June 25, 2012, 7:45 AM — In that article, you may have thought I wasn't being polite. But to misquote Crocodile Dundee, that wasn't a rant-this is a rant.
After too many years in the software business, including two stints as a VP in public companies, I know the business pressures facing support groups. Theirs is not a fun job, particularly in end-user support that is endlessly threatened with over-measurement, cost cutting, and offshoring.
My beef is not with the support worker-bees or even their managers. The problem here is right at the top, including the boards of directors, of cloud companies whose executives are too focused on "innovations" and not focused enough on ease of adoption.
Commentary: How to Avoid Cloud Customer Support Worst Practices
Notice that I didn't choose the words "ease of use." That's way too subjective, too hard to measure and vulnerable to cute iconography. Ease of adoption is much more concrete and easier to measure-albeit harder to do well at. It's also stupid that cloud application vendors aren't focusing on ease of adoption, because that's where their subscription dollars are going to come from.
Do Cloud Vendors Value Support Teams over Customers?
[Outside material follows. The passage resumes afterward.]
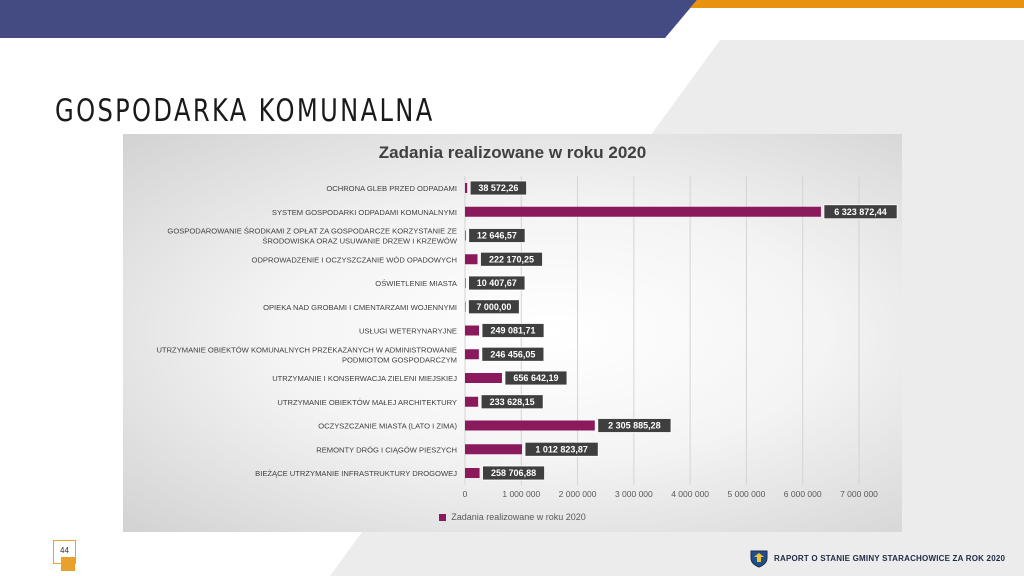 This screenshot has width=1024, height=576. Describe the element at coordinates (367, 402) in the screenshot. I see `category-label: UTRZYMANIE OBIEKTÓW MAŁEJ ARCHITEKTURY` at that location.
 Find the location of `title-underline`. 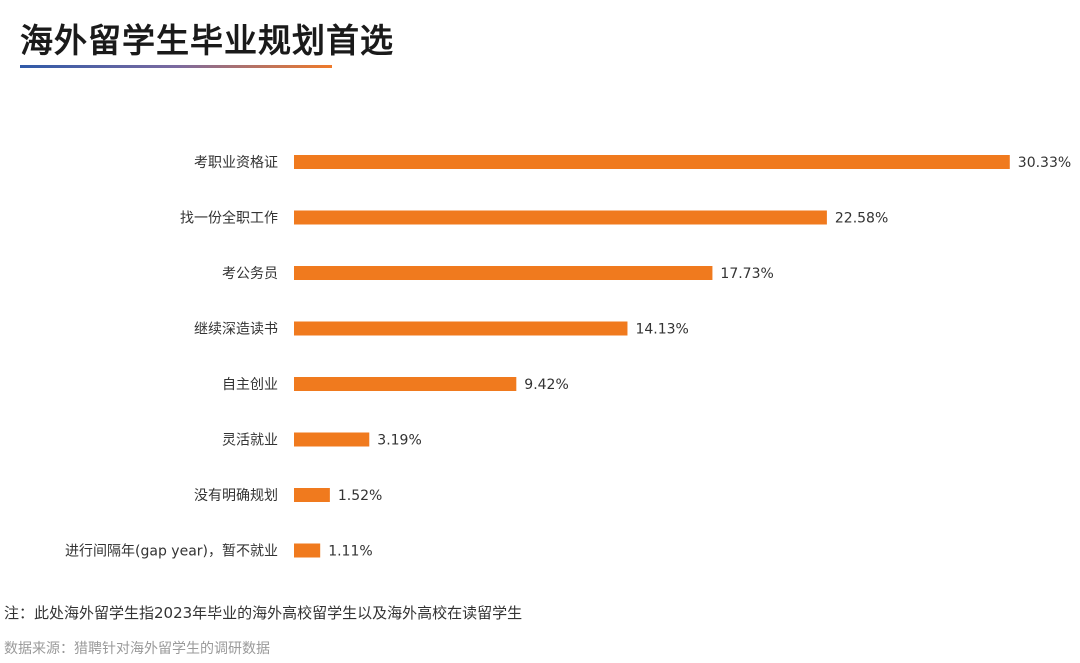

title-underline is located at coordinates (176, 66).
What's the problem here? This month, I moved my firm onto a new infrastructure of cloud services and applications. What we found-literally without exception-was a set of user interfaces that were pretty but also managed to obscure needed functions. "Documentation" consisted of FAQs and videos that didn't cover half the features, were incomplete and out of date on the things they did describe and pointed to "more complete" explanations that happened to be dead links. If we were lucky, there was a customer self-support area full of misinformation and broken English.
So Somebody Brilliant in all these firms had decided that it wasn't worth the investment to make customer onboarding really self-service. But they didn't offer the hapless user much of an alternative either.
The inevitable consequence? Support calls. Lots of 'em. So many calls that the support department stopped answering and made us leave a voice message (that was answered more slowly than an email). How nice. Somebody Brilliant thinks his customers' time is worth less than his support team's time. Subtle message there.
We did get some answers via email, but, because of the nature of our issues, the emails only led to the need for more cases to be submitted for related follow-up questions.